Sebastian G. wrote:
> kurt wismer wrote:
>
[snip]
>>> Nonsense, it is really easy because almost every webbrowser is secury
>>> by default out-of-the-box.
>>
>> now you're just being absurd....
>
>
> Or correct. Just take a look at the major players Mozilla Firefox,
> Mozilla Seamonkey, Opera, Konqueror and w3m. Agreed, Mozilla Firefox is
> a bit obscure, but neithertheless still secure by default.
and the absurdity continues... apparently internet exploder (what most
people use to browse the web with) doesn't exist in your world, and of
the browsers that do exist firefox (of all things) is the one you
consider obscure...
>> vulnerabilities exist in most non-trivial programs whether the good
>> guys know about them or not so i will say *all* web browsers have
>> unpatched vulnerabilities and time will bear me out...
>>
>> and no, the bad guys don't depend on vulnerabilities already known to
>> the good guys... they have their own black hat researchers and their
>> own vulnerability black market...
>
> Thanks for stating the trivial exception that doesn't need to be
> discussed. Now, can you present some incidents showing any significant
> relevance?
lets just be perfectly clear, here... you want me to list documented
vulnerabilities in mainstream browsers for which there is no patch yet...
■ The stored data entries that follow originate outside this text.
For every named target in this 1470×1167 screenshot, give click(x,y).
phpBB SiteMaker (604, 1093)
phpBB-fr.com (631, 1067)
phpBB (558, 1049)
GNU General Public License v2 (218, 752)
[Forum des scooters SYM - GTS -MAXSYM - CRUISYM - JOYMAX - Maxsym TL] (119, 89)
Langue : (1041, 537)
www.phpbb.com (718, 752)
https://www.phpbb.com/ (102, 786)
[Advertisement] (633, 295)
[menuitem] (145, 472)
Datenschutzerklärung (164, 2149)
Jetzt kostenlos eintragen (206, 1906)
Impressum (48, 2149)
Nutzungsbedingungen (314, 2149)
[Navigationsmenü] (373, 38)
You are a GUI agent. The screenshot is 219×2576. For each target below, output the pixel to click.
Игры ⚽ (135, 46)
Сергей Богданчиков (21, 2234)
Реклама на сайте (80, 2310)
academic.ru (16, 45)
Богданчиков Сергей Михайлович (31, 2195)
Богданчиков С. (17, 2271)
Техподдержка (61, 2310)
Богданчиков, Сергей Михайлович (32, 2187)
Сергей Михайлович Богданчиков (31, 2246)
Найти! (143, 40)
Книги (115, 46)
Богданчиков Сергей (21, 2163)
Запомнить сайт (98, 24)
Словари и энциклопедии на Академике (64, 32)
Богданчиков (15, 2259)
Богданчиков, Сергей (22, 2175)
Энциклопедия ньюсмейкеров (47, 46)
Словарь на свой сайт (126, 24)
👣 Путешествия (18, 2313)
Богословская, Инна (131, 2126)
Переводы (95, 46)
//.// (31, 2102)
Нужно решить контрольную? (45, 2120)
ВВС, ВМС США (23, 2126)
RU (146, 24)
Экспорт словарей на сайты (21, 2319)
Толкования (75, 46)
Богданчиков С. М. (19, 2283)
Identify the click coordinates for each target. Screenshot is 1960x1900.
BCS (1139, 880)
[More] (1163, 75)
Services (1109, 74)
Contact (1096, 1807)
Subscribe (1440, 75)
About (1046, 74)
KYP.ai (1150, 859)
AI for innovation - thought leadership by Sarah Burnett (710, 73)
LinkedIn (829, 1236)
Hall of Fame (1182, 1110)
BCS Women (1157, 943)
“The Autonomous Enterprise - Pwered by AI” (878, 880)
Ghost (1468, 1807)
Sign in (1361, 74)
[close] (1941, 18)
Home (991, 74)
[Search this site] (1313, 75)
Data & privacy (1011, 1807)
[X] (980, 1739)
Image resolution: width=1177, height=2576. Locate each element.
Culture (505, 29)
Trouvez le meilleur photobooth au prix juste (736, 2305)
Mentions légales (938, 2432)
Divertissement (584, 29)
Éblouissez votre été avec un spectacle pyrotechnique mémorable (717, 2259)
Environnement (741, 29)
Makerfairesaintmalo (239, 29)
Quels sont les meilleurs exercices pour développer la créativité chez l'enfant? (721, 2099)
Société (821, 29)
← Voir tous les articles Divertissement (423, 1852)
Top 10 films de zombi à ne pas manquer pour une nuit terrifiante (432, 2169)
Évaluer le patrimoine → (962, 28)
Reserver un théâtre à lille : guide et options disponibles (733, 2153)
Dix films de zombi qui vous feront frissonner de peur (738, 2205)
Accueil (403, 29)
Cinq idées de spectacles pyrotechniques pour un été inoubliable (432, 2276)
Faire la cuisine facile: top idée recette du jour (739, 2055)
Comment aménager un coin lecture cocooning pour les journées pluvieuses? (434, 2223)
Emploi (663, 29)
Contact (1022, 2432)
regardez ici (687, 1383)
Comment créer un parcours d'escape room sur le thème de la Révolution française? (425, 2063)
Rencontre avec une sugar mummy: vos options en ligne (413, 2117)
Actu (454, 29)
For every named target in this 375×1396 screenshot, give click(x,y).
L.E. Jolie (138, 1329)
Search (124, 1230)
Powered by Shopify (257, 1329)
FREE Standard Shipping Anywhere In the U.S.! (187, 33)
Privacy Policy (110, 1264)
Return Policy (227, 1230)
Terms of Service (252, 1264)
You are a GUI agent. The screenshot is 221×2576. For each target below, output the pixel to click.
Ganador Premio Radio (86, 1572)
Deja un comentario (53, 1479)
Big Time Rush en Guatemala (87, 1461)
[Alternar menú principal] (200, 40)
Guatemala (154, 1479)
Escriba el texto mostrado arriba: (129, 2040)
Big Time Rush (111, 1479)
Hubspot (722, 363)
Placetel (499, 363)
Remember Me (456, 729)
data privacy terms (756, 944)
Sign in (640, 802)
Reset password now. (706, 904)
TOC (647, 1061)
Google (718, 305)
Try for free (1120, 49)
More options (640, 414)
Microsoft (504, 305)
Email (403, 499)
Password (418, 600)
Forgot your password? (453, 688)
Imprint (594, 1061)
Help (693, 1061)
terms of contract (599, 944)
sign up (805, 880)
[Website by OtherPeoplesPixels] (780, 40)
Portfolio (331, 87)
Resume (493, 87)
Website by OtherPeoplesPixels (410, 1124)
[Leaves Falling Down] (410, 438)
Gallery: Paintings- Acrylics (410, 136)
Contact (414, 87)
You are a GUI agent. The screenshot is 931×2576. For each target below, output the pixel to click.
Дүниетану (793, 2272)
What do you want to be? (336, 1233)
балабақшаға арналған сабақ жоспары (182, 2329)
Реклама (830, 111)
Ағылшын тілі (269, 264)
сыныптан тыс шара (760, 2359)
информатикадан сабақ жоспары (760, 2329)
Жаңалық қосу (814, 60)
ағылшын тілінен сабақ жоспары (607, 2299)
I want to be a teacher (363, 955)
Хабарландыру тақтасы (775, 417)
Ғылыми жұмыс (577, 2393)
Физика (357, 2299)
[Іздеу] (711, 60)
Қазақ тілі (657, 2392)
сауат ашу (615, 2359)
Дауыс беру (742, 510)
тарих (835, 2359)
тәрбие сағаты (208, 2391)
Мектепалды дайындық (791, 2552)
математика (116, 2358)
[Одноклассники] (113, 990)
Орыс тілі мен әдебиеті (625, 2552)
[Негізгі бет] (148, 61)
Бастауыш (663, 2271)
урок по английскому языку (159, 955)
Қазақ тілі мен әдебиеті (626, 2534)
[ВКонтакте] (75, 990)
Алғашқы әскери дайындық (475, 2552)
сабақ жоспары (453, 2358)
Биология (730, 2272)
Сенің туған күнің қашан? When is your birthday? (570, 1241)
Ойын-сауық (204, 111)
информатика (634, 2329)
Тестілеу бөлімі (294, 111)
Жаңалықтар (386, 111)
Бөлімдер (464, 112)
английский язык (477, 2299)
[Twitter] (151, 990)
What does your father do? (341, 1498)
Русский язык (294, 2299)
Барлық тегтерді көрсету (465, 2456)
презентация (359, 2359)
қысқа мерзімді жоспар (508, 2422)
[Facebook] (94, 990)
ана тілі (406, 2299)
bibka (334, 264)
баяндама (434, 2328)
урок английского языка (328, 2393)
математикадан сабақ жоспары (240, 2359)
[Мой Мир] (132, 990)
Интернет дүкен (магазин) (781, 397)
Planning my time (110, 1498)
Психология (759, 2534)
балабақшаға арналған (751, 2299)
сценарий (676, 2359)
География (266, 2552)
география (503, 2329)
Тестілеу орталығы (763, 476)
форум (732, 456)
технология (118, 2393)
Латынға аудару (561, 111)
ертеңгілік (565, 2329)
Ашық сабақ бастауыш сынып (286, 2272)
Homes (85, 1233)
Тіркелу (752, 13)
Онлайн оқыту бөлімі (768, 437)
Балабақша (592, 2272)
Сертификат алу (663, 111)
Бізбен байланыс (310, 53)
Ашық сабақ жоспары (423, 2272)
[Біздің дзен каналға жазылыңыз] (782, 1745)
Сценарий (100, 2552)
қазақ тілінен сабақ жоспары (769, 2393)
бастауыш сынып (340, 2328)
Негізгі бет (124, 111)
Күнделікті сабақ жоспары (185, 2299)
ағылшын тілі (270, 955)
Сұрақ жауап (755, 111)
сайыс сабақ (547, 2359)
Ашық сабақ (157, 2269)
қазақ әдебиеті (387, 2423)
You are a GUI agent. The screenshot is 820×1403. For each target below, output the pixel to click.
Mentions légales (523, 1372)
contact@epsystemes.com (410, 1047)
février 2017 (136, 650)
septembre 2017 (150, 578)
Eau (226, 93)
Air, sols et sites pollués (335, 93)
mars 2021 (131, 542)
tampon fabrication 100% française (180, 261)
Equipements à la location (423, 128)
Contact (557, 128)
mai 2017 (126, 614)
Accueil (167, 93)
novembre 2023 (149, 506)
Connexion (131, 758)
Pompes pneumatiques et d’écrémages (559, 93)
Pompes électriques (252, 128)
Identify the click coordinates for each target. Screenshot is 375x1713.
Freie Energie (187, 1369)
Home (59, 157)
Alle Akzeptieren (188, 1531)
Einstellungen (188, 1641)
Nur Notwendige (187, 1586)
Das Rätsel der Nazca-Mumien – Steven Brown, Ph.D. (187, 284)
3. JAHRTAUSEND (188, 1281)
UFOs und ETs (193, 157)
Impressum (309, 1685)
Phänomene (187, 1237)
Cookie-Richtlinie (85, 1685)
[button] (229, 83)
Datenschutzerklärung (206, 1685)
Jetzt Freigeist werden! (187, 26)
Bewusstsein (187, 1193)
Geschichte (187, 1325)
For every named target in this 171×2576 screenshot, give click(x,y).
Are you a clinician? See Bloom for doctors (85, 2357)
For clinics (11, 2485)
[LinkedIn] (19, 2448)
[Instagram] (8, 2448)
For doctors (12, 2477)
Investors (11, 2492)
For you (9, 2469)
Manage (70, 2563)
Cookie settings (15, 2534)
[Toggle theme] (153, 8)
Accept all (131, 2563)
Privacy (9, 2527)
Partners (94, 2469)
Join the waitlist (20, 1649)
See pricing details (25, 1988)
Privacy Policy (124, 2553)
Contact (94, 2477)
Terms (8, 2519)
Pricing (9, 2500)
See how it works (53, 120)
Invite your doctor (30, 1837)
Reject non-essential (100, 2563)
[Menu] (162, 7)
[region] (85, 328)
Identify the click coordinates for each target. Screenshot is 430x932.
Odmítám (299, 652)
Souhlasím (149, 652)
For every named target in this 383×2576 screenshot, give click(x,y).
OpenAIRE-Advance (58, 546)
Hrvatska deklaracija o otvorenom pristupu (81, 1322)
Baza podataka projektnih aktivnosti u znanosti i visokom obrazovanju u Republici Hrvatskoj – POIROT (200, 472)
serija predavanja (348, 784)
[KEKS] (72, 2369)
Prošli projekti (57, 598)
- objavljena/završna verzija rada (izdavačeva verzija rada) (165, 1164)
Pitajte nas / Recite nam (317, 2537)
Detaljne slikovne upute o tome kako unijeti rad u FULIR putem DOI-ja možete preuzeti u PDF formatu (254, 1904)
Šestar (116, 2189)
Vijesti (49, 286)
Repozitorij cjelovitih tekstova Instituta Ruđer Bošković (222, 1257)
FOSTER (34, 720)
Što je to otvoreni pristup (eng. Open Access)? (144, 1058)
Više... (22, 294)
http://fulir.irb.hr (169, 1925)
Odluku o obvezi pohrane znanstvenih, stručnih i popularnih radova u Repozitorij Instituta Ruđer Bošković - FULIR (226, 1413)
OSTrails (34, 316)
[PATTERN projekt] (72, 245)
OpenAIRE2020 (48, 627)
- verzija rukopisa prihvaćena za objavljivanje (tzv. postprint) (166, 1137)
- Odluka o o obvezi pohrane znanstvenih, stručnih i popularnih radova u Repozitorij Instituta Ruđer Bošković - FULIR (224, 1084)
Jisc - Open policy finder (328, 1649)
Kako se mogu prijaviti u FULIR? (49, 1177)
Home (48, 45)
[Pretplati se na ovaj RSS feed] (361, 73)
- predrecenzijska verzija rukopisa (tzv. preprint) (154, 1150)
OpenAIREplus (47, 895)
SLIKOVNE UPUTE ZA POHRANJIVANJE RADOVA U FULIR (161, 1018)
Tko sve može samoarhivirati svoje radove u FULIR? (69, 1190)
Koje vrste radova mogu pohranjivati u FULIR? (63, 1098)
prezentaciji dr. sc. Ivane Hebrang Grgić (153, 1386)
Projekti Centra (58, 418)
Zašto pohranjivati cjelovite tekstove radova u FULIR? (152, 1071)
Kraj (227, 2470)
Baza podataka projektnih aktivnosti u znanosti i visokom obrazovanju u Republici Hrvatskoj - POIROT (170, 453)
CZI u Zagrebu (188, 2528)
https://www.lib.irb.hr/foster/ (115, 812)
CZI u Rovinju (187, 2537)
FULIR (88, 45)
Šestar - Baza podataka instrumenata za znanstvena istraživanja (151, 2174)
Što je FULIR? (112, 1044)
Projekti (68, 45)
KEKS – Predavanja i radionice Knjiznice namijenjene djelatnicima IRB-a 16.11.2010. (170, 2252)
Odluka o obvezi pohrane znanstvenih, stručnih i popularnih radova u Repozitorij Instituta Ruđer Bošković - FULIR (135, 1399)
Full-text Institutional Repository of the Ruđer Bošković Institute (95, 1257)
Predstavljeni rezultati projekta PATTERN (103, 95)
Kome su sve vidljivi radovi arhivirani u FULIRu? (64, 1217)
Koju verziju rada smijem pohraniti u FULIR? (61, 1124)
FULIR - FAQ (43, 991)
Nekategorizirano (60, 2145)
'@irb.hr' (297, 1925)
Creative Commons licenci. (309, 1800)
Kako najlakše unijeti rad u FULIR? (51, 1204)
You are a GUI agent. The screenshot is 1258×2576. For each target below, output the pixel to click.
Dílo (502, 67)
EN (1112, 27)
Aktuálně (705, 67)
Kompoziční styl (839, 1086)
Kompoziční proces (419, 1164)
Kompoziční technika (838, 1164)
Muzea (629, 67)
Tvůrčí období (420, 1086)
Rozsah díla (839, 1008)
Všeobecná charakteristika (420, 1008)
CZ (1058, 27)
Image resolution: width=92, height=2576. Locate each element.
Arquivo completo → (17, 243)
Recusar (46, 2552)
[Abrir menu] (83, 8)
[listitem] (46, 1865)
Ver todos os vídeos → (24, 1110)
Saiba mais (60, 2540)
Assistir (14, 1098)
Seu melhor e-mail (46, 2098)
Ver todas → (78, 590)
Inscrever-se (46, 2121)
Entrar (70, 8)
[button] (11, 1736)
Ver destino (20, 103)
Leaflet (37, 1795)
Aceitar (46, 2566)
i just explained 2 things... the first was that the vulnerabilities that
the would get documented in the fashion you're looking for are not
necessarily the ones that are actually relevant to this discussion (it's
the ones that the blackhats know about but the whitehats don't that are
most relevant)...
the second was that we can take the assertion that most browsers contain
unpatched vulnerabilities as axiomatically true and let time do the work
of revealing the details of those vulnerabilities... in other words, if
browsers and all the components that plug into them never need security
updates ever again then you were right, otherwise not so much..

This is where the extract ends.